**WHAT TO WORK ON:**
Every entry must be duplicated word for word.

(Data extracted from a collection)
□ □ □ □ □

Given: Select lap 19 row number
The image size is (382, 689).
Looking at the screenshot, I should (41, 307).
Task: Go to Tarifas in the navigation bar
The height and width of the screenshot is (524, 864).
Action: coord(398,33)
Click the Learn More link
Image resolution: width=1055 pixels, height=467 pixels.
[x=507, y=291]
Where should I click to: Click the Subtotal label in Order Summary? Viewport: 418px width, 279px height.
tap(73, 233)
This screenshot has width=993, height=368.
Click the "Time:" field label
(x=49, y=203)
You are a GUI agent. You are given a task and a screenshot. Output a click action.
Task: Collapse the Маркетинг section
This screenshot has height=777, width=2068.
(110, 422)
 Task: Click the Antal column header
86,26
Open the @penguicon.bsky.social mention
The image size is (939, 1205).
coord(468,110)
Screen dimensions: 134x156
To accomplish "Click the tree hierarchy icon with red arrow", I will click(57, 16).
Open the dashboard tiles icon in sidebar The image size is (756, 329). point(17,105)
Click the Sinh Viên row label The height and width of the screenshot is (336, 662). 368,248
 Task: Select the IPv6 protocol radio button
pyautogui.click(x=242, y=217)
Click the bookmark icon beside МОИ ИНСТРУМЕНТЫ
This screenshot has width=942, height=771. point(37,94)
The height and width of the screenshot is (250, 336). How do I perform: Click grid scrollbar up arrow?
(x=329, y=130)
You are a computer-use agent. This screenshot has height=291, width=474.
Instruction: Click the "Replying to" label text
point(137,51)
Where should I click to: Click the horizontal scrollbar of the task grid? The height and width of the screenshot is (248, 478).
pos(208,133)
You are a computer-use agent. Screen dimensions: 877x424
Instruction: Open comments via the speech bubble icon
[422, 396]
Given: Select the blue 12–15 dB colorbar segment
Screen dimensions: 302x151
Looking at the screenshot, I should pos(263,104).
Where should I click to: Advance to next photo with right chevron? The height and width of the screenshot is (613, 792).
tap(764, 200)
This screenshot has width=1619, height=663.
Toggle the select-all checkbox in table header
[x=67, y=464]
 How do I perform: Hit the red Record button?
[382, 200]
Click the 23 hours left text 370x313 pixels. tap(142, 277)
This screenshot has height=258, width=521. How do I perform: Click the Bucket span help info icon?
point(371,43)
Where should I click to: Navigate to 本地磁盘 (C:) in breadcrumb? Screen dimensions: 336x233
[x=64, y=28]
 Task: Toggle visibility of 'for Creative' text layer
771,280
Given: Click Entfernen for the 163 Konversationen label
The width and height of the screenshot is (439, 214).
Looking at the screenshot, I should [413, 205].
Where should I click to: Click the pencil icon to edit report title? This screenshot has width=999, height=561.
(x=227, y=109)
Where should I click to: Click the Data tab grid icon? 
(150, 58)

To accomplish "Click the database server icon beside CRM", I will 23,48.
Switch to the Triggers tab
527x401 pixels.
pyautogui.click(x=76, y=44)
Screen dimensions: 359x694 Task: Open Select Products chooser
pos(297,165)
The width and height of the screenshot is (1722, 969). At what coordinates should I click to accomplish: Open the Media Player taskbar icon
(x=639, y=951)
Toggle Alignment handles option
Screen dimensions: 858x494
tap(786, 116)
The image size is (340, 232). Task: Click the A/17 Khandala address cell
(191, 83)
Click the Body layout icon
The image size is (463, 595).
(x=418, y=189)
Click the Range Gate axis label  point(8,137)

□ □ □ □ □

**TASK OUTPUT:**
Given: Select lap 19 row number
The image size is (382, 689).
Looking at the screenshot, I should (41, 307).
Task: Go to Tarifas in the navigation bar
The height and width of the screenshot is (524, 864).
Action: coord(398,33)
Click the Learn More link
Image resolution: width=1055 pixels, height=467 pixels.
[x=507, y=291]
Where should I click to: Click the Subtotal label in Order Summary? Viewport: 418px width, 279px height.
tap(73, 233)
This screenshot has width=993, height=368.
Click the "Time:" field label
(x=49, y=203)
You are a GUI agent. You are given a task and a screenshot. Output a click action.
Task: Collapse the Маркетинг section
This screenshot has height=777, width=2068.
(110, 422)
 Task: Click the Antal column header
86,26
Open the @penguicon.bsky.social mention
The image size is (939, 1205).
coord(468,110)
Screen dimensions: 134x156
To accomplish "Click the tree hierarchy icon with red arrow", I will click(57, 16).
Open the dashboard tiles icon in sidebar The image size is (756, 329). point(17,105)
Click the Sinh Viên row label The height and width of the screenshot is (336, 662). 368,248
 Task: Select the IPv6 protocol radio button
pyautogui.click(x=242, y=217)
Click the bookmark icon beside МОИ ИНСТРУМЕНТЫ
This screenshot has width=942, height=771. point(37,94)
The height and width of the screenshot is (250, 336). How do I perform: Click grid scrollbar up arrow?
(x=329, y=130)
You are a computer-use agent. This screenshot has height=291, width=474.
Instruction: Click the "Replying to" label text
point(137,51)
Where should I click to: Click the horizontal scrollbar of the task grid? The height and width of the screenshot is (248, 478).
pos(208,133)
You are a computer-use agent. Screen dimensions: 877x424
Instruction: Open comments via the speech bubble icon
[422, 396]
Given: Select the blue 12–15 dB colorbar segment
Screen dimensions: 302x151
Looking at the screenshot, I should pos(263,104).
Where should I click to: Advance to next photo with right chevron? The height and width of the screenshot is (613, 792).
tap(764, 200)
This screenshot has width=1619, height=663.
Toggle the select-all checkbox in table header
[x=67, y=464]
 How do I perform: Hit the red Record button?
[382, 200]
Click the 23 hours left text 370x313 pixels. tap(142, 277)
This screenshot has height=258, width=521. How do I perform: Click the Bucket span help info icon?
point(371,43)
Where should I click to: Navigate to 本地磁盘 (C:) in breadcrumb? Screen dimensions: 336x233
[x=64, y=28]
 Task: Toggle visibility of 'for Creative' text layer
771,280
Given: Click Entfernen for the 163 Konversationen label
The width and height of the screenshot is (439, 214).
Looking at the screenshot, I should [413, 205].
Where should I click to: Click the pencil icon to edit report title? This screenshot has width=999, height=561.
(x=227, y=109)
Where should I click to: Click the Data tab grid icon? 
(150, 58)

To accomplish "Click the database server icon beside CRM", I will 23,48.
Switch to the Triggers tab
527x401 pixels.
pyautogui.click(x=76, y=44)
Screen dimensions: 359x694 Task: Open Select Products chooser
pos(297,165)
The width and height of the screenshot is (1722, 969). At what coordinates should I click to accomplish: Open the Media Player taskbar icon
(x=639, y=951)
Toggle Alignment handles option
Screen dimensions: 858x494
tap(786, 116)
The image size is (340, 232). Task: Click the A/17 Khandala address cell
(191, 83)
Click the Body layout icon
The image size is (463, 595).
(x=418, y=189)
Click the Range Gate axis label  point(8,137)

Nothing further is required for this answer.